Problems to work on:
(a) In the passage on designing low-noise engines, what is the function of the engine?
(b) Please copy from the passage on designing low-noise engines the stretch from "The function of" through "(1982), Morrison (1985).", word for word.
(c) List every work the passage on designing low-noise engines cites for background, with its year.

Excerpted text:
============
2 The Process of Designing Low-Noise Engines

The function of the engine is to convert fuel into the mechanical forces which power the vehicle. The vibration of the engine structure arises from the mechanical events within the engine and the direct excitation from the fuel combustion process. The noise observed by the occupant or bystander is the perceived acoustic response of the air to the various radiating surfaces. These surfaces may be those of the powertrain itself or of the vehicle structure. The vehicle structure may be excited either from the air (in turn excited by the powertrain surfaces), or directly, for example via the engine mounts. Background work on this can be found, for example in Grover and Lalor (1973), Challen (1982), Morrison (1985).

Radiated noise levels must be considered at every stage in the development of the design of modern engines. At concept design only broad guides to the overall engine structure will be given. During the initial design phase, however, accurate predictions of engine vibrations may be made, these may form the basis of noise prediction systems. Such analysis work may be used to help generate improved designs, prior to manufacture of prototypes.
============
Extracted records:
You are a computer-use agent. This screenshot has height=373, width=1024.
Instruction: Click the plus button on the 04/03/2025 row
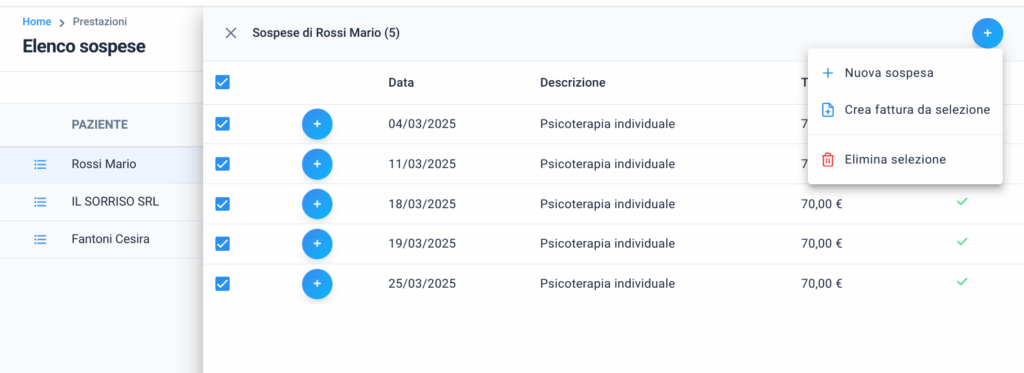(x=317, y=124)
============
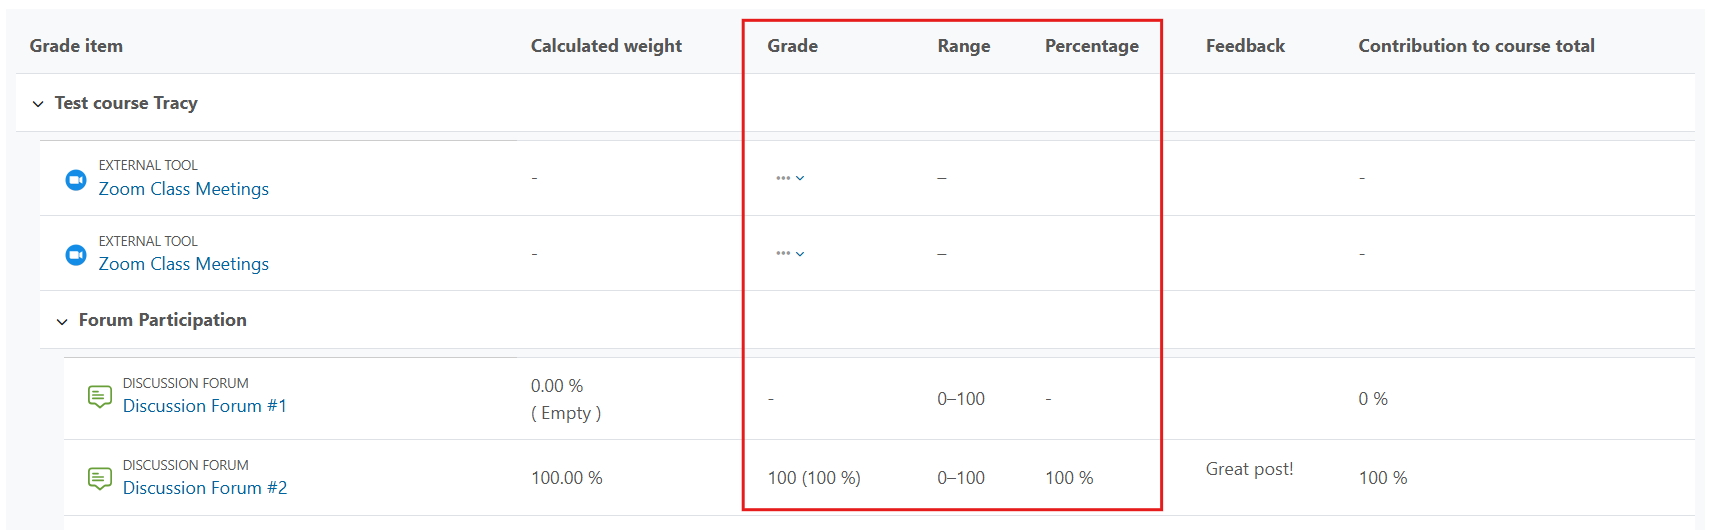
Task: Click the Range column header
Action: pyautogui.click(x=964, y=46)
============
Task results:
(a) To convert fuel into the mechanical forces which power the vehicle.

(b)
The function of the engine is to convert fuel into the mechanical forces which power the vehicle. The vibration of the engine structure arises from the mechanical events within the engine and the direct excitation from the fuel combustion process. The noise observed by the occupant or bystander is the perceived acoustic response of the air to the various radiating surfaces. These surfaces may be those of the powertrain itself or of the vehicle structure. The vehicle structure may be excited either from the air (in turn excited by the powertrain surfaces), or directly, for example via the engine mounts. Background work on this can be found, for example in Grover and Lalor (1973), Challen (1982), Morrison (1985).

(c)
Grover and Lalor (1973)
Challen (1982)
Morrison (1985)